The City of Fort Collins monitors turbidity a few miles downstream of Roaring Creek’s confluence with the Poudre River. As has been the case with other wildfires in Colorado, the highest turbidity was measured during and after isolated thunderstorms that mobilize large volumes of fine sediment. At some point during the summer, most major contributing tributaries, including Roaring Creek, received high inputs of ash, sediment and other material that decrease clarity and raise pollutant levels. In some instances, so much sediment and flow accumulate that deadly debris flows form, capable of carrying boulders the size of cars, and destroying homes in the floodplain. This was the case on July 20, 2021 at Black Hollow, a tributary of the Poudre River. Fine sediment dumped into the river after the debris flow at Black Hollow accumulated in pools and along the banks as far as 50 miles downstream.
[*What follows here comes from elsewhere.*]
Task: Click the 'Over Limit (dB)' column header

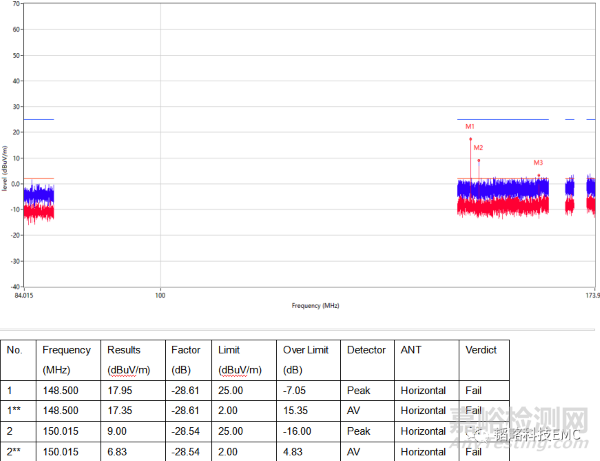Action: 304,358
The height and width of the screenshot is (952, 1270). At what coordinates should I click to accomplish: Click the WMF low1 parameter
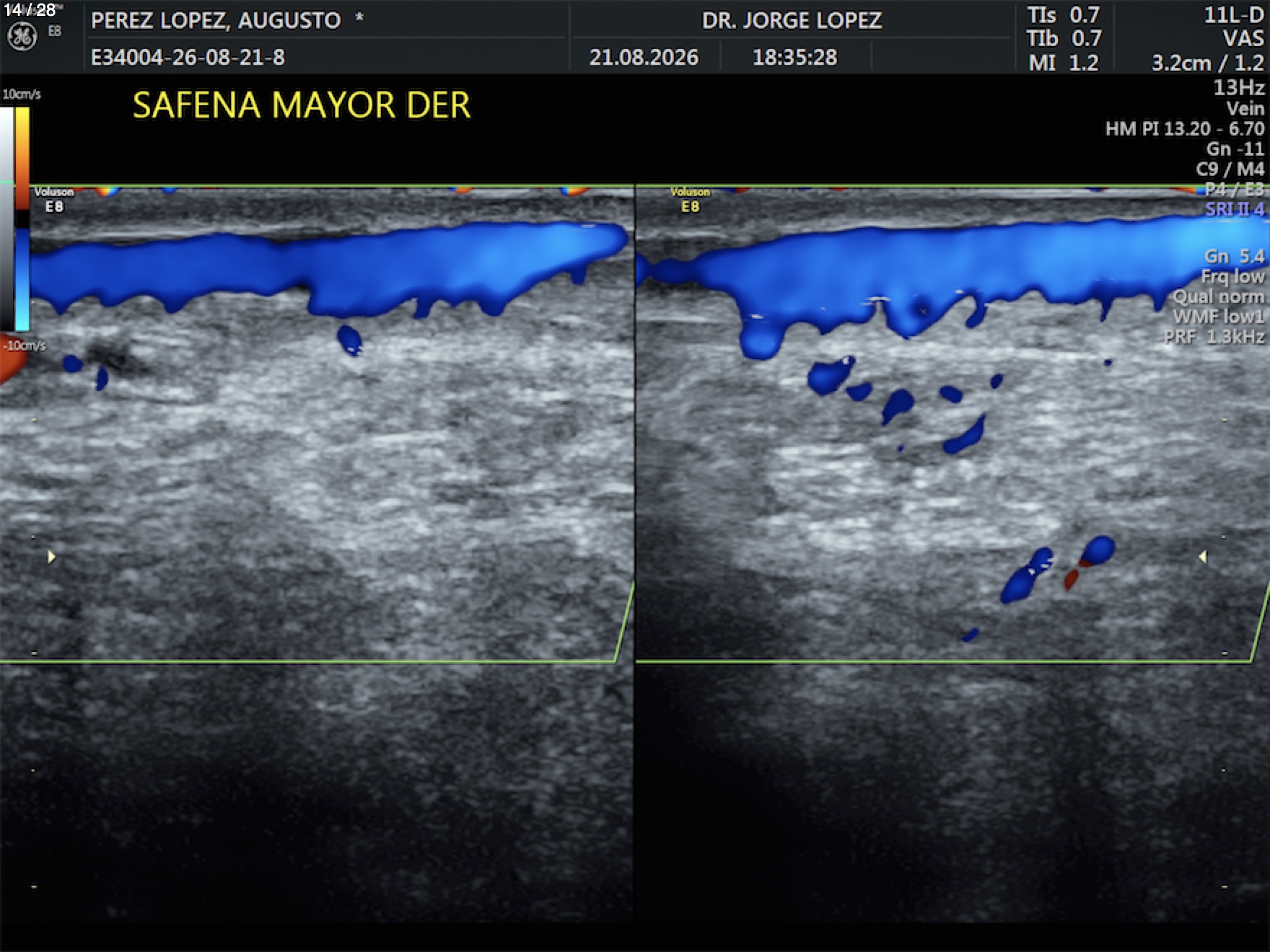1219,317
We observed an interesting phenomenon in person at another tributary of the Poudre River, that likely also occurred at Roaring Creek. On April 26, 46 days earlier than peak runoff occurred, the creek flooded, not because of a large flow event, but because of an uncharacteristically warm spell that quickly melted some of the snowpack. The high temperatures prematurely started runoff, even though the stream was locked up with ice. In the Southern Rockies, stream flow typically reaches its peak in early summer as the mountain snow melts.
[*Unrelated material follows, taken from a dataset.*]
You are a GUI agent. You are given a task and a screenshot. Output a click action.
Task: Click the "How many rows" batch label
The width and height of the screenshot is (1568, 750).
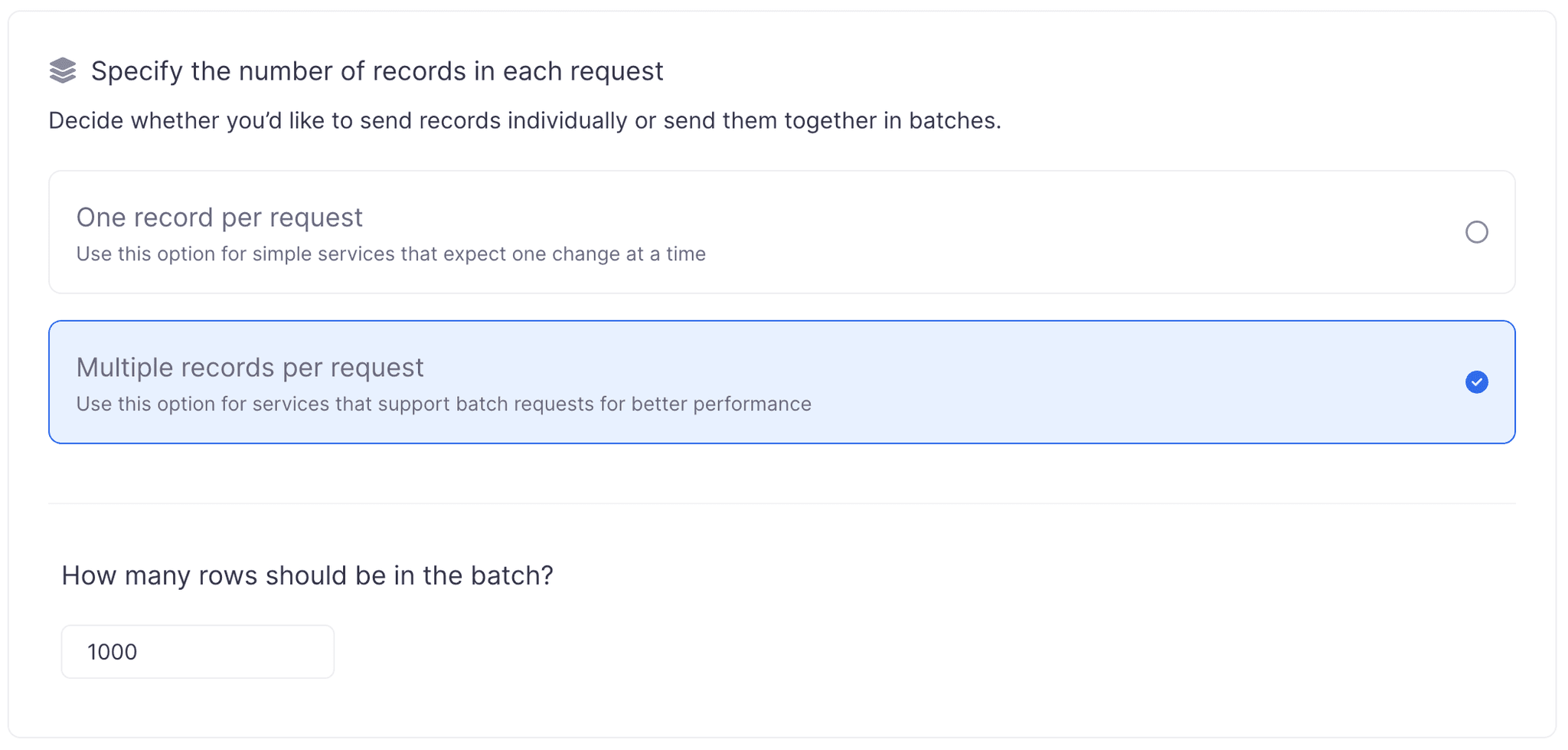(307, 575)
At Roaring Creek, measured depth on April 26 (the date of flooding over ice), was even higher than peak runoff. This type of flooding could place pressure on already strained trout and other aquatic organisms. During the winter months, trout typically go into a state of energy conservation, hiding out where flow velocity is low. The cold water temperature also causes them to become somewhat more lethargic. A late winter flood over ice event could have been detrimental to the population of Greenback Cutthroat Trout that had been reintroduced the summer before. It is still unclear whether any of the GBCT survived the Cameron Peak Fire and its aftermath. Large floods remain a risk in highly burned watersheds for multiple years, so the impacts will be likely be felt until the forest achieves significant regrowth.
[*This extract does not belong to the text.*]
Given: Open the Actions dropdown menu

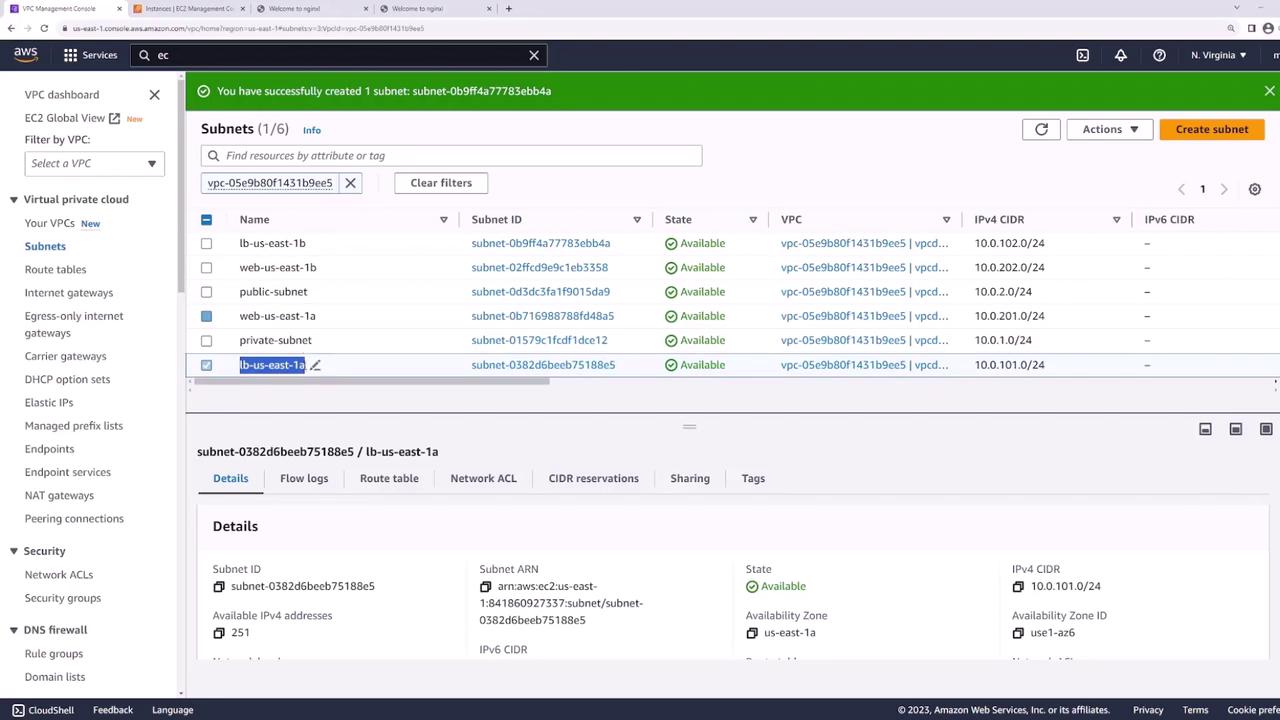Looking at the screenshot, I should tap(1109, 129).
One of the clear takeaways from observations made at Roaring Creek and other streams affected by the ravaging wildfires in the West is that there are natural regimes, or characteristic patterns of succession, that have occurred in watersheds and rivers throughout time. Trout, rivers, forests, and their encompassing watersheds have evolved to be suited to handle disturbances to hydrologic, fire, and other regimes. As we experience a changing climate and impose anthropogenic influence on natural regimes, riparian systems may not be capable of bouncing back due to the magnitude of disturbance. To understand the effects of climate change on riparian ecosystems, active monitoring and sharing the data collected with those in a position of influence is critical. Now is the time to be an active steward of the rivers and watersheds that we enjoy. We are cogs in the wheel that are causing change, both positive and negative. Active preservation, conservation, and restoration is critical.